Este libro contiene nueve cápsulas dedicadas al ego, el postureo y el FOMO, la envidia de la vida perfecta, el afán de coleccionar amigos, la ira y la polarización, las aplicaciones para seducir, la diversión anónima, el empacho de contenidos o la procrastinación. Hablamos de casos de aquí y de allí, de personas anónimas y de famosos, por qué las exigencias de la vida digital son globales. Algunas situaciones incluidas en el libro son experiencias directas de personas que conozco o que he conocido mientras lo escribía y que se han dejado entrevistar. Lo llamaremos el Club de los Cómplices, formado por doce chicos y chicas de entre dieciocho y veintinueve años. Encontraréis sus voces en forma de fragmentos de las entrevistas. Son sus expresiones originales, sin edición ni corrección.

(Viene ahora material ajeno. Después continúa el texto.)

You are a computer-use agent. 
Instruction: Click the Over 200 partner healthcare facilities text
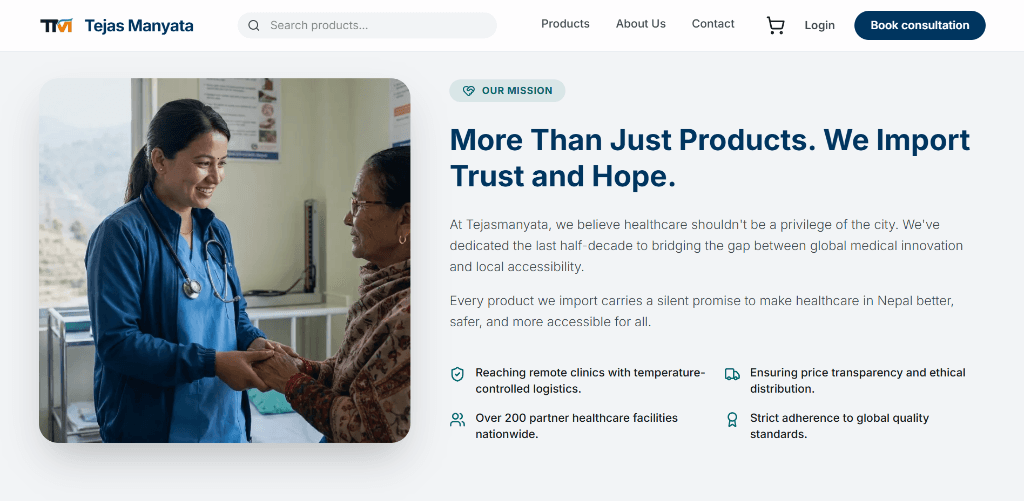point(577,426)
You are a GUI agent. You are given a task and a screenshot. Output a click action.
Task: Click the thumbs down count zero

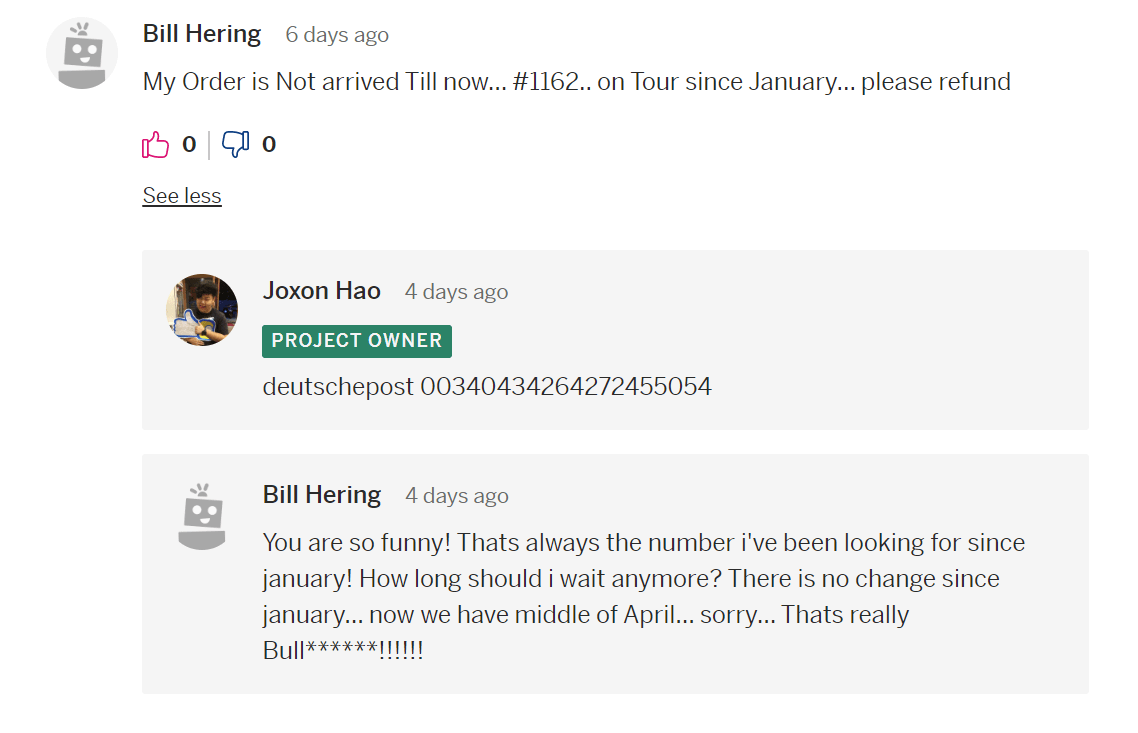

Así pues, hay material sensible, historias reales, de fantasía y de dolor, y también hay denuncia. En algunos casos, incluso, surgen dudas: ¿hice de trol ese día?, ¿reenvié esa foto sin permiso?, ¿me pasé de la raya con ese comentario? Pues no lo sabemos. Y tampoco pretendemos darle respuesta. En el territorio emocional, el blanco y el negro se pueden fundir y confundir, y cada mirada es una vivencia propia. Consideraremos las redes como espacios de interacción, puntos de encuentro y desencanto, placeres culpables y tensiones entre realidad y ficción, para entender las divisiones y las grietas que se dan en ellas. Todo forma parte del trayecto para comprender, deconstruir y cuestionar.
Así pues, los capítulos se pueden leer uno seguido del otro, pero también salteados y a conveniencia. Están todos conectados, porque los selfis no se entienden sin el postureo ni la ira sin la envidia. También aviso de que si alguien espera encontrar un manifiesto contra las redes sociales esto no lo es. Si buscáis cómplices para demonizar las pantallas, este no es el lugar. Lo que pretende este ensayo es aportar una visión crítica y constructiva de cómo las emociones nos gobiernan mucho más de lo que nos pensamos y cómo son la gasolina de todas las tensiones, angustias y alegrías que nos aportan las redes sociales. El motivo es bien sencillo: las emociones no son buenas ni malas, son información que nos ayuda a navegar por el mundo, nos avisan en el ámbito fisiológico porque nos hacen enrojecer, nos aceleran los latidos o nos provocan ganas de llorar. Si aprendemos a descifrar la información podremos gestionar los sentimientos y gobernarnos mejor. El punto clave está en que las empresas que hay detrás de estas plataformas saben gestionar emociones muy bien y se lo montan para averiguar la máxima información de nosotros. ¿Nos atrevemos, pues, a abrir la caja de Pandora?